- _Exercise objective_
Copy out all of the following data line for line, with no changes.
———
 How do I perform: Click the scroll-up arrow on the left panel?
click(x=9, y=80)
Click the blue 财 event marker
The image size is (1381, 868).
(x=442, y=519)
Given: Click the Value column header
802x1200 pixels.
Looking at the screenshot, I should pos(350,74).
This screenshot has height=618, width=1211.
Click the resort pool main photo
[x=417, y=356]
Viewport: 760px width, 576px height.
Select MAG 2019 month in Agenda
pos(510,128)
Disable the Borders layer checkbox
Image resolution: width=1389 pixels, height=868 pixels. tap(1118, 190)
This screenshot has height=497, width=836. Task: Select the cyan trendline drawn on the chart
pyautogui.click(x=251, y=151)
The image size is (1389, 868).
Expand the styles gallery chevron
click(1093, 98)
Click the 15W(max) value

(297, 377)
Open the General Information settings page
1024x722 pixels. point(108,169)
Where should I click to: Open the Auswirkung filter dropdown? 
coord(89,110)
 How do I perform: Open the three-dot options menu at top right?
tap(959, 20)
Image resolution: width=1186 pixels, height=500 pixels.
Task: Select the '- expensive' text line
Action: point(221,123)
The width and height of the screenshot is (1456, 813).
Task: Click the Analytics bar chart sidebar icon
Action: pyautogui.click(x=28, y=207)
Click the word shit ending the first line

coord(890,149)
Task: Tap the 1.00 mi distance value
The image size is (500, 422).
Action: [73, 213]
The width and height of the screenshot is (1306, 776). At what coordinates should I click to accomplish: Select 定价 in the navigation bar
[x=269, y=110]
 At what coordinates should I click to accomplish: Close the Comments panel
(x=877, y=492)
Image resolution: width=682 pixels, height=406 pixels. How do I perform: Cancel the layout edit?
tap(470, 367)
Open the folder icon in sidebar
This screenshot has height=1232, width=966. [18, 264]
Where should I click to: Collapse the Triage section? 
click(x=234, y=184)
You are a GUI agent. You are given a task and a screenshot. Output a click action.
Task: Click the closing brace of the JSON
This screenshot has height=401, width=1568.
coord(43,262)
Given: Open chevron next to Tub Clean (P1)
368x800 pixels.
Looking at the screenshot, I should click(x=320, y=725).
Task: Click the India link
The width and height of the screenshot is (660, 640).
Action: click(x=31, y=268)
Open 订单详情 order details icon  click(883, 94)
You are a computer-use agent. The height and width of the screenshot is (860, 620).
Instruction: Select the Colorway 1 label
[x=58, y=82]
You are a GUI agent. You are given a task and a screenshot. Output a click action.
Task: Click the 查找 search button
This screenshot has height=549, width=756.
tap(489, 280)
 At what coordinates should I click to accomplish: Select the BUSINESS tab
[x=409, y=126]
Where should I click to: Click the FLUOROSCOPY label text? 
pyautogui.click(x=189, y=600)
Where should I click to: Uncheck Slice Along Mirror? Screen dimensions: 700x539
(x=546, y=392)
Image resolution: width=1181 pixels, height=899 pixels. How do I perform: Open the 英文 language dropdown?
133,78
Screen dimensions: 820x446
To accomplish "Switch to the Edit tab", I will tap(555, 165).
———
- _Exercise output_
 How do I perform: Click the scroll-up arrow on the left panel?
click(x=9, y=80)
Click the blue 财 event marker
The image size is (1381, 868).
(x=442, y=519)
Given: Click the Value column header
802x1200 pixels.
Looking at the screenshot, I should pos(350,74).
This screenshot has height=618, width=1211.
Click the resort pool main photo
[x=417, y=356]
Viewport: 760px width, 576px height.
Select MAG 2019 month in Agenda
pos(510,128)
Disable the Borders layer checkbox
Image resolution: width=1389 pixels, height=868 pixels. tap(1118, 190)
This screenshot has height=497, width=836. Task: Select the cyan trendline drawn on the chart
pyautogui.click(x=251, y=151)
The image size is (1389, 868).
Expand the styles gallery chevron
click(1093, 98)
Click the 15W(max) value

(297, 377)
Open the General Information settings page
1024x722 pixels. point(108,169)
Where should I click to: Open the Auswirkung filter dropdown? 
coord(89,110)
 How do I perform: Open the three-dot options menu at top right?
tap(959, 20)
Image resolution: width=1186 pixels, height=500 pixels.
Task: Select the '- expensive' text line
Action: point(221,123)
The width and height of the screenshot is (1456, 813).
Task: Click the Analytics bar chart sidebar icon
Action: pyautogui.click(x=28, y=207)
Click the word shit ending the first line

coord(890,149)
Task: Tap the 1.00 mi distance value
The image size is (500, 422).
Action: [73, 213]
The width and height of the screenshot is (1306, 776). At what coordinates should I click to accomplish: Select 定价 in the navigation bar
[x=269, y=110]
 At what coordinates should I click to accomplish: Close the Comments panel
(x=877, y=492)
Image resolution: width=682 pixels, height=406 pixels. How do I perform: Cancel the layout edit?
tap(470, 367)
Open the folder icon in sidebar
This screenshot has height=1232, width=966. [18, 264]
Where should I click to: Collapse the Triage section? 
click(x=234, y=184)
You are a GUI agent. You are given a task and a screenshot. Output a click action.
Task: Click the closing brace of the JSON
This screenshot has height=401, width=1568.
coord(43,262)
Given: Open chevron next to Tub Clean (P1)
368x800 pixels.
Looking at the screenshot, I should click(x=320, y=725).
Task: Click the India link
The width and height of the screenshot is (660, 640).
Action: click(x=31, y=268)
Open 订单详情 order details icon  click(883, 94)
You are a computer-use agent. The height and width of the screenshot is (860, 620).
Instruction: Select the Colorway 1 label
[x=58, y=82]
You are a GUI agent. You are given a task and a screenshot. Output a click action.
Task: Click the 查找 search button
This screenshot has height=549, width=756.
tap(489, 280)
 At what coordinates should I click to accomplish: Select the BUSINESS tab
[x=409, y=126]
Where should I click to: Click the FLUOROSCOPY label text? 
pyautogui.click(x=189, y=600)
Where should I click to: Uncheck Slice Along Mirror? Screen dimensions: 700x539
(x=546, y=392)
Image resolution: width=1181 pixels, height=899 pixels. How do I perform: Open the 英文 language dropdown?
133,78
Screen dimensions: 820x446
To accomplish "Switch to the Edit tab", I will tap(555, 165).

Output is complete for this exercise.